Experiencing hot flashes? Think you may be entering menopause?

We've asked the Food and Drug Administration to give us the basics on menopause.

We know: 1-Minute Lesson on Menopause

What is menopause?

During menopause a woman's body slowly produces less of the hormones estrogen and progesterone. Menopausal symptoms usually occur in women beginning in their late 40s or 50s. These symptoms may continue for several years before a woman finally reaches menopause. A woman has reached menopause when she has not had a period for 12 months in a row.

What are the symptoms of menopause?

As a woman's body approaches menopause, she may experience some or all of these symptoms:

  • Changes in period--time between periods or flow may be different.
  • Hot flashes ("hot flushes")--getting warm in the face, neck and chest.
  • Night sweats and sleeping problems that lead to feeling tired, stressed or tense.
  • Vaginal changes--the vagina may become dry and thin, and sex may be painful.
  • Thinning of bones, which may lead to loss of height and bone breaks (osteoporosis).

Who needs treatment for symptoms of menopause?

For some women, many of these changes will go away over time without treatment. Some women will choose treatment for their symptoms and to prevent bone loss. If you choose treatment, estrogen alone or estrogen with progestin (for a woman who still has her uterus or womb) can be used.

What is hormone therapy for menopause?
# # #
Continue the menopause passage from the point where it stops, answering the question it last raises.
# # #
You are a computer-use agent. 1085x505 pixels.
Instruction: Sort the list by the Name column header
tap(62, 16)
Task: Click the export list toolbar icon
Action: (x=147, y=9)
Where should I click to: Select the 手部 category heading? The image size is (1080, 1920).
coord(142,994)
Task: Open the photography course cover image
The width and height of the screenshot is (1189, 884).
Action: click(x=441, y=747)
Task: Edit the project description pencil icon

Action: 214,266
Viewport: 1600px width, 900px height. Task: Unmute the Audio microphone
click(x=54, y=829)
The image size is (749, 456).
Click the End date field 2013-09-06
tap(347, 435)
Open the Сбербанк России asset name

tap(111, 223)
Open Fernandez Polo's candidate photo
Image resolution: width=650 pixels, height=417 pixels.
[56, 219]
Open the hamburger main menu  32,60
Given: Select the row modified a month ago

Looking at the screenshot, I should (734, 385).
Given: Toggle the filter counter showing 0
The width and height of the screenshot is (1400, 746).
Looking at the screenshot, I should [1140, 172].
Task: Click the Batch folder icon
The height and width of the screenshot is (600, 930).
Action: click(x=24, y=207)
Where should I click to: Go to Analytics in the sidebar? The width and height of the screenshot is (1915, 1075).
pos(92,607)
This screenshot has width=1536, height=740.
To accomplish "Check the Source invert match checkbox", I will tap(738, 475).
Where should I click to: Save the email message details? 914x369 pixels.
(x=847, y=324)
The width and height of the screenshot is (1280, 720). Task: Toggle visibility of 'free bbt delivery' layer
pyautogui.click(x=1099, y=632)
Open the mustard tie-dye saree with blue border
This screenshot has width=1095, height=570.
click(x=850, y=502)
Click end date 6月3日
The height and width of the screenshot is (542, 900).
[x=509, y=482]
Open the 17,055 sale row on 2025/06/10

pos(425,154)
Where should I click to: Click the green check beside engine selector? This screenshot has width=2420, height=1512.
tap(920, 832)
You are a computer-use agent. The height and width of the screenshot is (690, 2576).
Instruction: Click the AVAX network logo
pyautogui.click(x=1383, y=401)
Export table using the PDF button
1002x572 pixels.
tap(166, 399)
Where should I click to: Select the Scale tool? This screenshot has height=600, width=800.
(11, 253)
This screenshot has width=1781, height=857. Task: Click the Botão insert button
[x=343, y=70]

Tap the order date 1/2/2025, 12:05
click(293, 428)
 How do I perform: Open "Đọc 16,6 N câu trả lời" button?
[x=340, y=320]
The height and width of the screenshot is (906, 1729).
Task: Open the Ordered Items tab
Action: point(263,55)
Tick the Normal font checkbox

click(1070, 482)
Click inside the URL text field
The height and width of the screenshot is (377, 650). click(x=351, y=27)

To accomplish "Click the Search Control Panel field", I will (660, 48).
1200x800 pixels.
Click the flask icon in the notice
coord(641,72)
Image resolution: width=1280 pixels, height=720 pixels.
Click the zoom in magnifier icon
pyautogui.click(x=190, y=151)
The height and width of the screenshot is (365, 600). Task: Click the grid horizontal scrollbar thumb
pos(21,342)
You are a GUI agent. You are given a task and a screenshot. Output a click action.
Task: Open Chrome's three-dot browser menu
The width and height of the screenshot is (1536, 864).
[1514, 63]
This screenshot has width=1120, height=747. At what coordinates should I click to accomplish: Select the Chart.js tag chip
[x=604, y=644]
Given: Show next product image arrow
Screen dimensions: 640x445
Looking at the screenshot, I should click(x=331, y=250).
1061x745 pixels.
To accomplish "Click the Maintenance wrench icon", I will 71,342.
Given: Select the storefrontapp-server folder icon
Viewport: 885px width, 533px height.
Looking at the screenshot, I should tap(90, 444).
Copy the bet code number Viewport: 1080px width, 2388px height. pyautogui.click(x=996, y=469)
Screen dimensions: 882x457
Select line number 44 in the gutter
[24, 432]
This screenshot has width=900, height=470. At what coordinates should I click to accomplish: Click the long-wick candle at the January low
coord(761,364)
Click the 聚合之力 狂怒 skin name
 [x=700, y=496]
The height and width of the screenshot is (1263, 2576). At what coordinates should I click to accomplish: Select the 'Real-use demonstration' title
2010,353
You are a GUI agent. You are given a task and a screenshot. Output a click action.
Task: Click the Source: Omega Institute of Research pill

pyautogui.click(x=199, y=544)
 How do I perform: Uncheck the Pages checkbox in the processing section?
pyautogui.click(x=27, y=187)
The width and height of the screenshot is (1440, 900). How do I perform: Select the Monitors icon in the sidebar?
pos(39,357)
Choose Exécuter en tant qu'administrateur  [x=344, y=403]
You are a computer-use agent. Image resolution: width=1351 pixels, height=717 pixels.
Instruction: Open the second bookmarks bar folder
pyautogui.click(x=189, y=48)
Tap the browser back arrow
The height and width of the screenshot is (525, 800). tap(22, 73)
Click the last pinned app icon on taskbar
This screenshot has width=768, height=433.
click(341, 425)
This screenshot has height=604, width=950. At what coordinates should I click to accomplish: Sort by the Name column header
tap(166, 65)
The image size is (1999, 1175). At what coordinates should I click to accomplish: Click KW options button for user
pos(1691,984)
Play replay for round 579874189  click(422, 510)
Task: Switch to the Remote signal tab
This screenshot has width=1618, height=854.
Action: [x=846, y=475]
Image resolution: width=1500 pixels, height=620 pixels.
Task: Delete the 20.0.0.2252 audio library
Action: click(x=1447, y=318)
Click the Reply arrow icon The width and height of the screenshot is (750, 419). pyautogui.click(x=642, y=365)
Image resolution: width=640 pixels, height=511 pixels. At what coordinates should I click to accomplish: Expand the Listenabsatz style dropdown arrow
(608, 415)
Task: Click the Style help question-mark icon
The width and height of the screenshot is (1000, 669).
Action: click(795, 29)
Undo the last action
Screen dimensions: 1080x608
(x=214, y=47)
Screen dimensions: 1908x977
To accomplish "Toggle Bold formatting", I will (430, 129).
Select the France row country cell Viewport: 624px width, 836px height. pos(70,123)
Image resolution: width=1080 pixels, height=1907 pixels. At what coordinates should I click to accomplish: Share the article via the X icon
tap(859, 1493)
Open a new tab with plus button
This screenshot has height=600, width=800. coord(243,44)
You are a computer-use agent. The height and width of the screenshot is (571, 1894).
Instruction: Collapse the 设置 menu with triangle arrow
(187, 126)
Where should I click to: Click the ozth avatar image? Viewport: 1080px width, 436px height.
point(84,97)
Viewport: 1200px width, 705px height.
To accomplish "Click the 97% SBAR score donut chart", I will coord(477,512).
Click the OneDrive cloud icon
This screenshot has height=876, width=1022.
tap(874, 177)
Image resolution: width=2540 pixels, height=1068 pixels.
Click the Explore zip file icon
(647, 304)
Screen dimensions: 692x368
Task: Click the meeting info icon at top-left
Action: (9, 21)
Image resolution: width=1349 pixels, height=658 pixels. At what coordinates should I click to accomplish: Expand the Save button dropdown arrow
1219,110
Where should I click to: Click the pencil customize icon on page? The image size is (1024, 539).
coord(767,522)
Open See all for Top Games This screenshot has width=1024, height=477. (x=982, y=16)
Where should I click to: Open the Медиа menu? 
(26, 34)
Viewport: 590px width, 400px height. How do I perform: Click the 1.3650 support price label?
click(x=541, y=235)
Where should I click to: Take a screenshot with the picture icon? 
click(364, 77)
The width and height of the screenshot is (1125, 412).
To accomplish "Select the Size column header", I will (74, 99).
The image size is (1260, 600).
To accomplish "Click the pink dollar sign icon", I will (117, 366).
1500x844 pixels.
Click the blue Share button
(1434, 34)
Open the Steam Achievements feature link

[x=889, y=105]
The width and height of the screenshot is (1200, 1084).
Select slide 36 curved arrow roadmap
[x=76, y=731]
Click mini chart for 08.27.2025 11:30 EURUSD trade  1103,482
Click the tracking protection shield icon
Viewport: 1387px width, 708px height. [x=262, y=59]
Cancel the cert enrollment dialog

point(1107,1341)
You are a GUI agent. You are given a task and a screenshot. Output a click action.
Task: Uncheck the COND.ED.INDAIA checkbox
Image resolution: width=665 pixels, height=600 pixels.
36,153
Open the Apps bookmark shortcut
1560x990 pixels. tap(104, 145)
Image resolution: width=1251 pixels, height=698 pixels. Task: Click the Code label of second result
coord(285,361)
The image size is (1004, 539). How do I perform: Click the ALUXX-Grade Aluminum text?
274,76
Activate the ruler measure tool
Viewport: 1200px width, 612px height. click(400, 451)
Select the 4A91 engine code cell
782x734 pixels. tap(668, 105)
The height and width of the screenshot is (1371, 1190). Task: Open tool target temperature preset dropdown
# # #
• **Result of the exercise**
Hormone therapy for menopause has also been called hormone replacement therapy (HRT). To help with menopausal symptoms, women are often given estrogen or estrogen with progestin (another hormone). Like all medicines, hormone therapy has risks and benefits. Talk to your doctor, nurse, or pharmacist about hormones.

If you decide to use hormones, use them at the lowest dose that helps. Also use them for the shortest time that you need them.

How do hormones help with menopause?

Hormones therapy can reduce hot flashes, treat vaginal dryness and slow bone loss.

Who should not take hormone therapy for menopause?

Women who think they are pregnant, have problems with vaginal bleeding, have had certain kinds of cancers, have had a stroke or heart attack in the past year, have had blood clots or have liver disease.

What are the risks of using hormones?

For some women, hormone therapy may increase their chances of getting blood clots, heart attacks, strokes, breast cancer, and gall bladder disease. For a woman with a uterus, estrogen increases her chance of getting endometrial cancer (cancer of the uterine lining). Adding progestin lowers this risk.